There is a lot more I could say about the differences between intrinsic and extrinsic motivation, how people react to various reward mechanisms, and discuss some of the details of the experiments that were described in the book, but that would take away from the point of this post. My main point here is to explain that it took me years to realize what really, truly motivated me in school and at work, what really drove me to study, work hard, do side projects, etc. When I start a new project, I typically don't do it for the sake of impressing someone, getting praised for the work, or for trying to be noticed; I do it because I feel euphoric when I learn something new, achieve something I hadn't done before, get out of my comfort zone, etc.

Disclaimer:

I understand that this post touches upon different styles and approaches that parents might take towards raising their children. My point in this post is not to say that one style of parenting is better than the other, my point is to say that parents need to be extremely aware of how different teaching styles can affect their children.

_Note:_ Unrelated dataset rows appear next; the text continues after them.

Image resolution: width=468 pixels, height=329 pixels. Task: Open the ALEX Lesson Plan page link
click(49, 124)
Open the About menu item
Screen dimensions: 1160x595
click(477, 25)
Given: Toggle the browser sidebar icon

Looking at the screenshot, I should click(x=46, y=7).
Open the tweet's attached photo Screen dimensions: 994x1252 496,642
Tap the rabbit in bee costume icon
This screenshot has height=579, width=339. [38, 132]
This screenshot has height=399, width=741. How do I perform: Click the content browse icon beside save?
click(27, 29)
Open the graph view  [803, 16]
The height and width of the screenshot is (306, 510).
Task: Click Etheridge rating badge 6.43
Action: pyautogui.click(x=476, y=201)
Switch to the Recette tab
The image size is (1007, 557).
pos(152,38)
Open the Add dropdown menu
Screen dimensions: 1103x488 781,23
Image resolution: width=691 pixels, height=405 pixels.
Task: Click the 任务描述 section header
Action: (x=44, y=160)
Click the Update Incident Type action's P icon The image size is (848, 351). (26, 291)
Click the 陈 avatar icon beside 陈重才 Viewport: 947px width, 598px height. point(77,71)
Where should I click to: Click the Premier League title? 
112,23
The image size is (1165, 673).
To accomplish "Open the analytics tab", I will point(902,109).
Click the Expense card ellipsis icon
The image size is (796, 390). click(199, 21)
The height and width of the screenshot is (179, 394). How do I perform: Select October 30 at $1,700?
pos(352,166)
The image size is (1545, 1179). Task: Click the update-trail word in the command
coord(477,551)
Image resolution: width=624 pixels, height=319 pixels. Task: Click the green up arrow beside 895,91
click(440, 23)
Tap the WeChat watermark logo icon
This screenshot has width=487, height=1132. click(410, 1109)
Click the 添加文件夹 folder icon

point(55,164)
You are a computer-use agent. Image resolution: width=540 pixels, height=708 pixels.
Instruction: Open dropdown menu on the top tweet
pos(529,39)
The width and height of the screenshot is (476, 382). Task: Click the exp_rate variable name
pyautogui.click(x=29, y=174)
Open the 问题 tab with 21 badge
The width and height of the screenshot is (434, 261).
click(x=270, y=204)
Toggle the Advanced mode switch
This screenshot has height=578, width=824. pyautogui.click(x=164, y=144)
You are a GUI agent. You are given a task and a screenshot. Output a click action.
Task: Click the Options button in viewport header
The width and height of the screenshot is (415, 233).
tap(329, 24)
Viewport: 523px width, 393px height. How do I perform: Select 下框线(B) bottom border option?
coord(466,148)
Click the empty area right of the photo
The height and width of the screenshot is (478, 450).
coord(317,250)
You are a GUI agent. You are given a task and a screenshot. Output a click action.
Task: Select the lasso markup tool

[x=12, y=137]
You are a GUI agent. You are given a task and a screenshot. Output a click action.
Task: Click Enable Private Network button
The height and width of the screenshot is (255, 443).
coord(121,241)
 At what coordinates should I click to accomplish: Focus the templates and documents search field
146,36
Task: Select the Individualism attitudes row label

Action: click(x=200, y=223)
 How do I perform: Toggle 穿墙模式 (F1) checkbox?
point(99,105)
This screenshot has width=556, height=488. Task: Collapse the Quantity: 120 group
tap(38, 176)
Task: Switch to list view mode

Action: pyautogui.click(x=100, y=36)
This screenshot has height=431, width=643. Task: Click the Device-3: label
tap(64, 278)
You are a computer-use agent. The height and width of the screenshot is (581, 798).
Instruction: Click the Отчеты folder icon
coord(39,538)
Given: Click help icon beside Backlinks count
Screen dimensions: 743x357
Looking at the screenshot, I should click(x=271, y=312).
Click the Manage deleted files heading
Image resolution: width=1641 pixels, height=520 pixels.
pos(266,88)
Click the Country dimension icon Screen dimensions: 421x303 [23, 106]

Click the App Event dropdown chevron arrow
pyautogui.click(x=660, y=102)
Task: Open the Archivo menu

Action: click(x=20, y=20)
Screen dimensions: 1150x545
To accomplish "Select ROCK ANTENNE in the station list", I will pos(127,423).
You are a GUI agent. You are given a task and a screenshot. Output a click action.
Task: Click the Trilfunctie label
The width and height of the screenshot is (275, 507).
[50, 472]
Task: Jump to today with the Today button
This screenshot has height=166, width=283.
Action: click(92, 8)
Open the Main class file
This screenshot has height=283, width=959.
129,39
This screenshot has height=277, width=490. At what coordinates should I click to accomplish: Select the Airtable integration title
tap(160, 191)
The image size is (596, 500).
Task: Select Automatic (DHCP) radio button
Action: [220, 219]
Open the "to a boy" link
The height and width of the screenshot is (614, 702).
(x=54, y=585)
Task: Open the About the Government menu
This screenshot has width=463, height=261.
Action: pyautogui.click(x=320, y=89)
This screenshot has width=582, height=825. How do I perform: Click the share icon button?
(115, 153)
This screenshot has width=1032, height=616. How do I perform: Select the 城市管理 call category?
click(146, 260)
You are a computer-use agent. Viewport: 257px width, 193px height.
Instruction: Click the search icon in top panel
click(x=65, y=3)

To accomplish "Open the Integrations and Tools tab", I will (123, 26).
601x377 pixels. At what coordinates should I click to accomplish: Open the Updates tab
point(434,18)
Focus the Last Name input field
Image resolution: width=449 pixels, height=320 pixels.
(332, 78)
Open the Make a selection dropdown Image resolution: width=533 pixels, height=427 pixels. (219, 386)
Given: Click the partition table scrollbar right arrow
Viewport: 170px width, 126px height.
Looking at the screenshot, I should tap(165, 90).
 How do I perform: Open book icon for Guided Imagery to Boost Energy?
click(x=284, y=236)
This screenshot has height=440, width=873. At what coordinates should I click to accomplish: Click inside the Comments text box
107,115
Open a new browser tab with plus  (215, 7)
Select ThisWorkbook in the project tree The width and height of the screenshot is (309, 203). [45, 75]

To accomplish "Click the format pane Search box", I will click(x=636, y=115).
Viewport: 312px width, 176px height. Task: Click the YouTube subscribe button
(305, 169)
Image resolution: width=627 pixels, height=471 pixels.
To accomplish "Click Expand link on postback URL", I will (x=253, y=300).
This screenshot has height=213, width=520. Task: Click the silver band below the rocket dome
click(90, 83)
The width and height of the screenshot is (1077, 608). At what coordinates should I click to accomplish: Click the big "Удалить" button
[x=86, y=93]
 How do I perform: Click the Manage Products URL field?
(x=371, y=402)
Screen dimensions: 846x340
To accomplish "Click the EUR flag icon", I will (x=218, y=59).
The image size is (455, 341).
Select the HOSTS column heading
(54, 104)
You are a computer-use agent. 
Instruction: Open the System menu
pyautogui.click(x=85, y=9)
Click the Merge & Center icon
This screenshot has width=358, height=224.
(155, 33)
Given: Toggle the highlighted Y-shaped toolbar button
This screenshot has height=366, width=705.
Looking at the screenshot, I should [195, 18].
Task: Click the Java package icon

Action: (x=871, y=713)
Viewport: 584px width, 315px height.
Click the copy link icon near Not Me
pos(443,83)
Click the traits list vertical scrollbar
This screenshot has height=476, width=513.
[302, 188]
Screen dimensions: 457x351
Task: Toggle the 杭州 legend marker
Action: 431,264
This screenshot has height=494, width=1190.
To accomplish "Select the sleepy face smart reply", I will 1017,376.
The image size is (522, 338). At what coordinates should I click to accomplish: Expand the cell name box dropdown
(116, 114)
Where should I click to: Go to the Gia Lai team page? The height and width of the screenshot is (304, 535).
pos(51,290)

In "Why We Do What We Do", the author tries to demonstrate that those who are able to adopt a more autonomy supportive style of teaching are typically able to foster a student's intrinsic motivation far more so than someone that employs a slightly more controlling teaching style. Now, careful, being autonomy supportive does not mean that the student/child gets to decide everything and do what he/she wants, that would just be careless parenting.